- _MATERIAL FOR THIS EXERCISE_:
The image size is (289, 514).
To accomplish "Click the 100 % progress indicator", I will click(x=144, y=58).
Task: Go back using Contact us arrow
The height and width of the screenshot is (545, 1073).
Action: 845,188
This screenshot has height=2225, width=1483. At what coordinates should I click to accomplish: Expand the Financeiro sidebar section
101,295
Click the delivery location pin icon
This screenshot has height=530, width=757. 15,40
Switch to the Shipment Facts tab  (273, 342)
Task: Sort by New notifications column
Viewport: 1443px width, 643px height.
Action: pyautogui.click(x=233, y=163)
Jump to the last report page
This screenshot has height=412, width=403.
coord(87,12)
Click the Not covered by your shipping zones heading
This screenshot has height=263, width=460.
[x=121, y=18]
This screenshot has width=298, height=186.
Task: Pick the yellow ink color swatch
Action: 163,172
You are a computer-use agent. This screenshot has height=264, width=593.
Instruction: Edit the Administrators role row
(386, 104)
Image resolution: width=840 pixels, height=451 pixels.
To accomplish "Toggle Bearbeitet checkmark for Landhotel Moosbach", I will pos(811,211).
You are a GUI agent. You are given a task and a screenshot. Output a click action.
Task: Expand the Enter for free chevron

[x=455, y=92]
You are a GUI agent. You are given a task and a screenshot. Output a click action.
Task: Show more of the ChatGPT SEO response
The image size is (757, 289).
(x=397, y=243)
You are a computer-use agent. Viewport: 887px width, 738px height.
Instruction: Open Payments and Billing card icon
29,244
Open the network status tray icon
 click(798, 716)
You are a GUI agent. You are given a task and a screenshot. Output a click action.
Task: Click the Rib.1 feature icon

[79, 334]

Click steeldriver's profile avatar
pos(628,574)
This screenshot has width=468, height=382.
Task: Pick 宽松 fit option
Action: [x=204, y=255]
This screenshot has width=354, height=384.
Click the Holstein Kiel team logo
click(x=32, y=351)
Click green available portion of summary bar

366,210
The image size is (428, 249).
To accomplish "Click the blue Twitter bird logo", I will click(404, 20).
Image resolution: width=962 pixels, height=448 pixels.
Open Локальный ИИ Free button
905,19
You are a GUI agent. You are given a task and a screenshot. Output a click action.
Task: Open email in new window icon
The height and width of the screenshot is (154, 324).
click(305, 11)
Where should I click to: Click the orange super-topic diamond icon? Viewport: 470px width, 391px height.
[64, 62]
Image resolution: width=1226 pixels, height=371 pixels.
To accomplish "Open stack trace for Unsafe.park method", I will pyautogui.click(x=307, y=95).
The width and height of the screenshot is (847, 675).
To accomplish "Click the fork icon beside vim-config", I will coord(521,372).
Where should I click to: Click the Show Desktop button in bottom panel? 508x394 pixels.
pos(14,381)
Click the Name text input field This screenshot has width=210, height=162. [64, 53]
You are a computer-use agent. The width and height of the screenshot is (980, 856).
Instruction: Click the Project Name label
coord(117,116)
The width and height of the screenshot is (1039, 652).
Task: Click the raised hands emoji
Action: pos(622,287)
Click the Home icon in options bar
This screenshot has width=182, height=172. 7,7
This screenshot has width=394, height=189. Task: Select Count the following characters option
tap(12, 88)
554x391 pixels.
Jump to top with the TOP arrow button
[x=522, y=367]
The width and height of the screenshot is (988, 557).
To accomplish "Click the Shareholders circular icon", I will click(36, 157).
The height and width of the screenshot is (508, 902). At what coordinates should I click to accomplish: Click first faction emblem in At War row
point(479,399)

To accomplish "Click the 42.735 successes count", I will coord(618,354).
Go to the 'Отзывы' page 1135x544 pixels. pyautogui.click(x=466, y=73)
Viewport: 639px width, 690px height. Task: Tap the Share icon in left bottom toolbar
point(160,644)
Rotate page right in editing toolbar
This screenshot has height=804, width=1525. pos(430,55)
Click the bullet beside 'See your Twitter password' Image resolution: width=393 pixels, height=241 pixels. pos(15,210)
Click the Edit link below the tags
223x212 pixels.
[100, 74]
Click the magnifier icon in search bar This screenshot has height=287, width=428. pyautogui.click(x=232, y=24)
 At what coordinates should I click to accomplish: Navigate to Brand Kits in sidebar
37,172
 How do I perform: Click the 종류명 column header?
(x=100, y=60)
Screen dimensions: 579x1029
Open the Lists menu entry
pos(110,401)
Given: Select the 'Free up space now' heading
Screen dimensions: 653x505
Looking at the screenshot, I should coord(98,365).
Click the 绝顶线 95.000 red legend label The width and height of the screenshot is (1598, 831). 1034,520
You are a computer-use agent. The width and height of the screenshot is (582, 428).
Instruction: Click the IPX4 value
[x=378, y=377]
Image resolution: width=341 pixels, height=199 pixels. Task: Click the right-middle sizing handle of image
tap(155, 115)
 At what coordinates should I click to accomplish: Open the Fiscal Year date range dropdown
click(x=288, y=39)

- _WORK TASK_: Your answer should be one number: how many lines above contain "will".

- _RESULT_: 7